Pull each line containing "Verstelbaar" out of the data and copy it.

----

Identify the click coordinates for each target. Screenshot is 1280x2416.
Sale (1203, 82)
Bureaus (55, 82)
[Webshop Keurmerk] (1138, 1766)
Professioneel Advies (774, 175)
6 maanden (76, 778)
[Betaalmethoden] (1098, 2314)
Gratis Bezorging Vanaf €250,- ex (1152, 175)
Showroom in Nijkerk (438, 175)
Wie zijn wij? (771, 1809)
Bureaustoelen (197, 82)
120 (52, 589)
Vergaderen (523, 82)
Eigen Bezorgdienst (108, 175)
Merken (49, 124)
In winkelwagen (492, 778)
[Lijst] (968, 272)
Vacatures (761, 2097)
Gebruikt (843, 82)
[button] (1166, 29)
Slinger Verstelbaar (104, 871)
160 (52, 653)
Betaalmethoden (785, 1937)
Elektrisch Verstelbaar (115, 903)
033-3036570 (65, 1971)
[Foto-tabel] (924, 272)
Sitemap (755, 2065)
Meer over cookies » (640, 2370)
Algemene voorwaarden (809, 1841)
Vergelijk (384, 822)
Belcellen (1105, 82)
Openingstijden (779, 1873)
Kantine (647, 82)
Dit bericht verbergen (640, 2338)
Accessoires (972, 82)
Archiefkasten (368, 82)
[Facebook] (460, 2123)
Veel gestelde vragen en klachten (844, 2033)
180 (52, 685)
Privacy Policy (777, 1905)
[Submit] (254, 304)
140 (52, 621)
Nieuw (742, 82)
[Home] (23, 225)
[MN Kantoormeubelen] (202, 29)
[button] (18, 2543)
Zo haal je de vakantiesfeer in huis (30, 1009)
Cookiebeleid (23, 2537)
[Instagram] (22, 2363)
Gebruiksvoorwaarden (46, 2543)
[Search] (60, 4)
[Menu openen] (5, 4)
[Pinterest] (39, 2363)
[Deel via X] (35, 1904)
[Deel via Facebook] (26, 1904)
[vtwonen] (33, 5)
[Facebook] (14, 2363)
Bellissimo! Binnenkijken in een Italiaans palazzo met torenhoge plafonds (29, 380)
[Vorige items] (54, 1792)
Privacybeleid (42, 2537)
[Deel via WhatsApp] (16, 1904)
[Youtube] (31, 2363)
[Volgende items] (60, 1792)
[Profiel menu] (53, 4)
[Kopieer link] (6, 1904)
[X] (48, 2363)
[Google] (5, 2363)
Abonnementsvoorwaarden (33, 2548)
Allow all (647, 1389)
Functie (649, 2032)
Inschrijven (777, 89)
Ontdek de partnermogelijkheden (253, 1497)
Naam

----

Response to the exercise:
Slinger Verstelbaar (104, 871)
Elektrisch Verstelbaar (115, 903)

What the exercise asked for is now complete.